Though Anglos may be familiar with the 12 days of Christmas, in Latin America it's all about the nine-day festival known Las Posadas. Running December 16 through 24, it commemorates Mary and Joseph's struggle to find shelter before the birth of Jesus. Communities in Mexico, Cuba, Guatemala and the U.S. celebrate with music, dance, food and dramatic reenactments of the Nativity.
"When the Spanish arrived in Mexico, one of the religious order's main roles was to convert all of the indigenous people to Christianity," explains Cesareo Moreno, chief curator at the National Museum of Mexican Art in Chicago. "But they were faced with millions of people who didn't read. So, one of the best ways to have them learn the story [of the Nativity] was to act it out." It's from that conversion effort that Las Posadas, which means lodgings or accomodations, was born.

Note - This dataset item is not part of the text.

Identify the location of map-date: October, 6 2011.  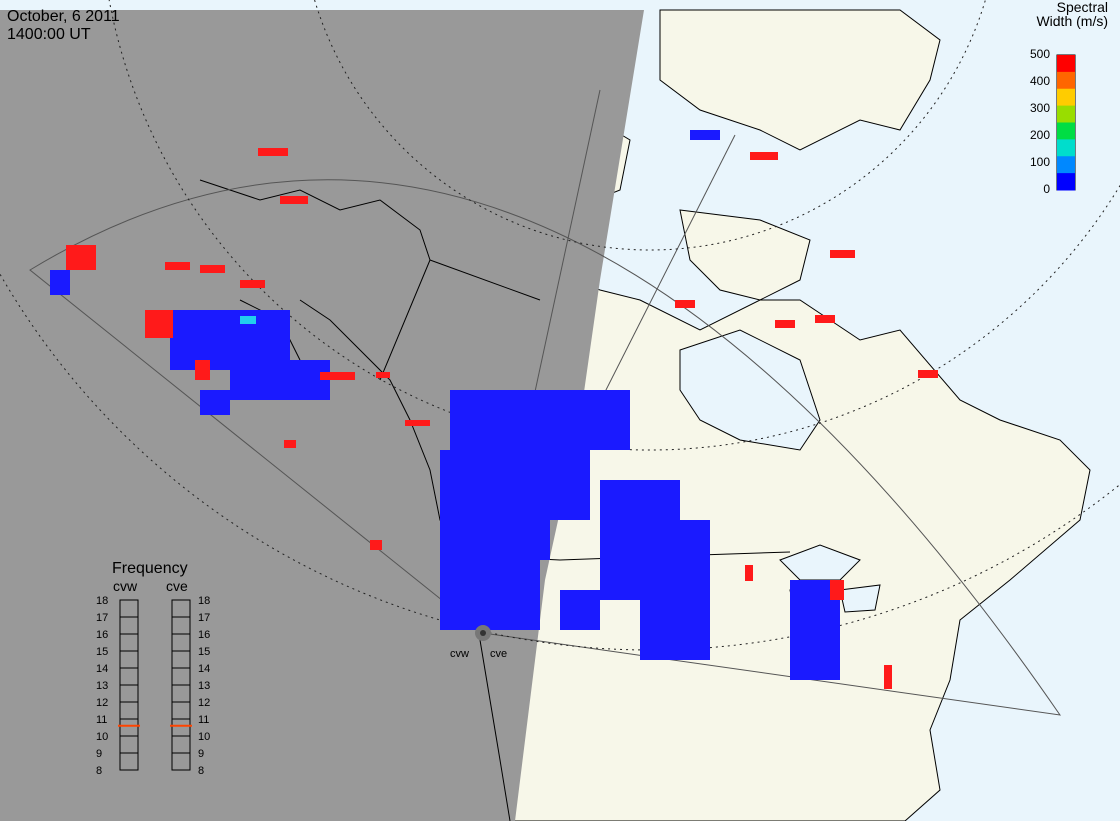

It combines Catholic ritual with Aztec traditions already in place when Spanish colonists arrived, like the winter solstice festival.
On each night of the festival, one family in each neighborhood hosts a gathering at their home, acting as the "innkeepers." Then neighbors coming visit as "pilgrims," mirroring Mary and Joseph's voyage from Nazareth to Bethlehem.
"The outside group walks down the street, knocking on different doors and singing a song that says we're looking for posadas, or a room," Moreno tells Ndelible. Often community members are cast as Joseph and Mary, with the woman playing Mary riding an actual donkey as they seek safe haven, "The people inside will say 'There's no room for you,' and the procession goes to the next home, until they finally arrive at the family hosting Las Posadas that particular evening."
The celebration also includes traditional Mexican fare, including ponche con piquete, a warm fruit punch made with aromatic spices like cinnamon and tamarind pods and usually spiked with brandy. But the sanctity of the holiday always comes first.
"I remember when I was younger going to Las Posadas in Mexico, there was a big joke where my aunt used to say, 'Nobody gets to eat or drink until they do their rosary,'" Moreno recalls. "So it was a sacred time, as well as a celebration of family."
One centerpiece for Las Posadas is a pi?ata in the shape of a seven-pointed star, with each ray representing one of the seven deadly sins. A "sinner" is blindfolded, representing blind faith, with the successful triumph over sin represented by breaking the pi?ata and a "blessing" in the form of the candy showering out.
"In the U.S., a lot of the celebrations that revolve around Christmas aren't religious any more, whether it's Santa Claus or the Christmas tree," adds Moreno. "They've replaced the Christian imagery and ideas. [But] Las Posadas is focused squarely on the birth of Christ."